#### [Enunciado del problema]
Reproduce el fragmento del texto sobre la llegada a Estados Unidos que comienza en "Aquí pasamos de" y termina tras "biberón, Vitamin Water.". Sustituye en él "biberón" por "chupete".

#### [Texto de lectura]
Inés
Ordiz Alonso-Collada
Es curioso cómo cuando llegamos
aquí, todavía estábamos en pañales. Desde la cuna
descubrimos que en Estados Unidos no se está "ready", sino "all set" y
que al piso cuarto de Stein no se sube por el ascensor, ni siquiera por el
"lift" (como me intentaron enseñar las monjitas de la escuela, con el
libro de texto Cambridge English for Children en el regazo) sino en el
"elevator." Aprendimos también que "Hi, how are you?" no significa que
la otra persona espere un relato detallado sobre tu estado de ánimo, y
que "Good, thanks" no significa necesariamente ni "bien" ni "gracias."
Aquí pasamos de la leche materna
(comúnmente conocida como "la comida de mi mamá") a los
sólidos contradictorios; comida italiana que no es realmente italiana y
comida mexicana que no es realmente mexicana, todo bañado en clam
chowder y para disfrutar con cubiertos de plástico. Y para dejar el
biberón, Vitamin Water.

#### [Material presentado]
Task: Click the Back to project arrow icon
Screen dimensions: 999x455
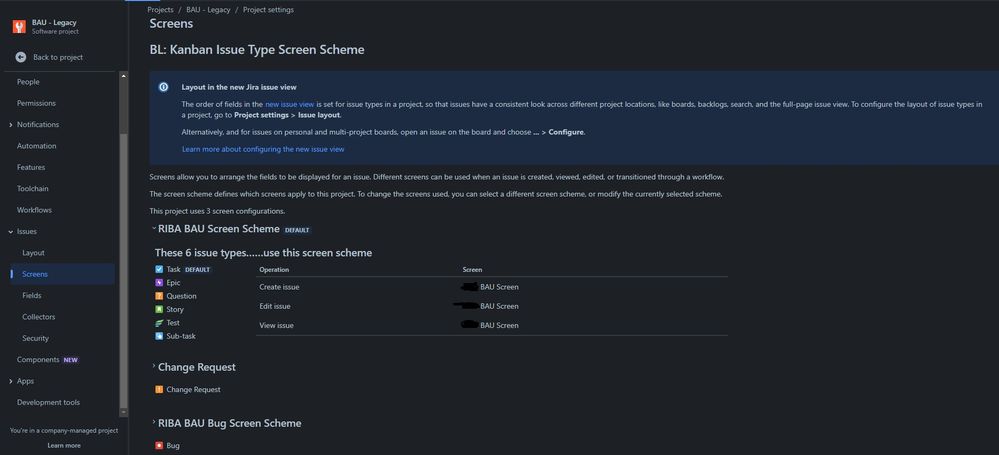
...
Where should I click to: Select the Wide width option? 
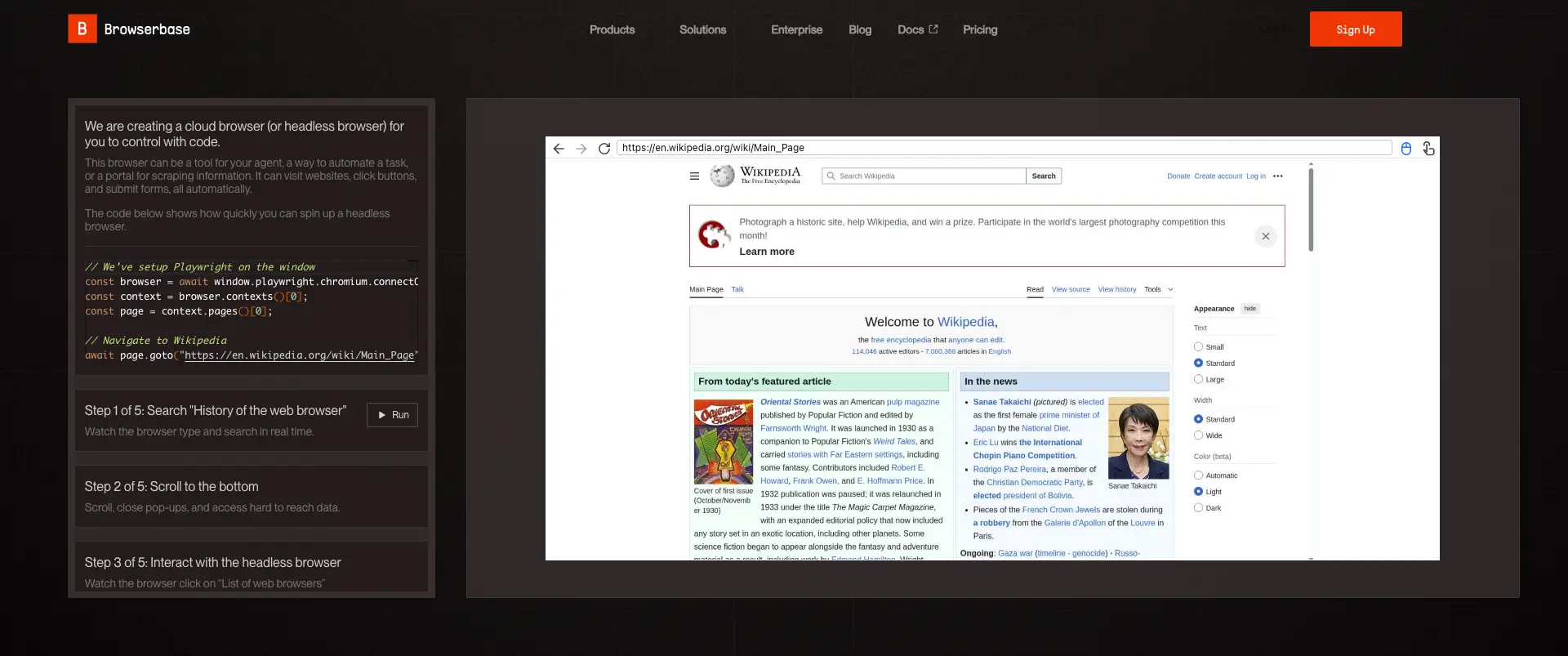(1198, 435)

#### [Resultado del ejercicio]
Aquí pasamos de la leche materna
(comúnmente conocida como "la comida de mi mamá") a los
sólidos contradictorios; comida italiana que no es realmente italiana y
comida mexicana que no es realmente mexicana, todo bañado en clam
chowder y para disfrutar con cubiertos de plástico. Y para dejar el
chupete, Vitamin Water.